**SOURCE DOCUMENT:**
# # # #

The list of bibliographic references (Times New Roman, 12 pt, hanging indentation) must be given in alphabetical order (if there are several works by the same author, these must appear in chronological order) and contain only those works cited in the text body. If an author’s surname is repeated, it must not be replaced by a dash or hyphen.

If the publication has a DOI (Digital Object Identifier), the URL and the retrieval date must be replaced by the DOI, which must appear at the end of the entry as a secure URL link, preceded (but not followed) by a full stop. CrossRef’s Simple Text Query can be used for checking DOIs included in a reference list.

Below are some examples of how to reference different types of sources:

Books

Moreno Cabrera, Juan Carlos. (2008). El nacionalismo lingüístico, una ideología destructiva. Barcelona: Península.

Book chapters

Jernudd, Björn. (1989). The texture of language purism: An Introduction. En Björn Jernudd y Michael Shapiro. The politics of language purism (p. 1-19). Berlín: Mouton de

Articles

Del Valle, José y Narvaja de Arnoux, Elvira. (2010). Ideologías lingüísticas y el español en contexto histórico. Spanish in Context, (7), 1-24.

# # # #

**RECORDED DATA:**
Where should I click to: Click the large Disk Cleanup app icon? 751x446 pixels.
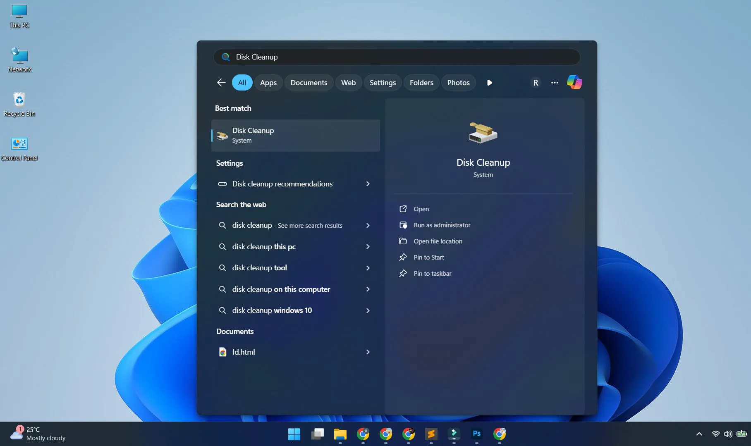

# # # #

**TO-DO LIST:**
1. From the citation guidelines, write out the stretch from "If the publication" through "a reference list.".
2. Can you turn the paragraph in the citation guidelines beginning "The list of bibliographic references" into a short bulleted list that keeps its main rules?
3. According to the citation guidelines, what tool can be used to check the DOIs in a reference list?

**REPLIES:**
1.
If the publication has a DOI (Digital Object Identifier), the URL and the retrieval date must be replaced by the DOI, which must appear at the end of the entry as a secure URL link, preceded (but not followed) by a full stop. CrossRef’s Simple Text Query can be used for checking DOIs included in a reference list.

2.
- Format: Times New Roman, 12 pt, hanging indentation.
- Order: alphabetical, with several works by the same author listed chronologically.
- Include only works cited in the text body.
- Never replace a repeated author surname with a dash or hyphen.

3. CrossRef's Simple Text Query.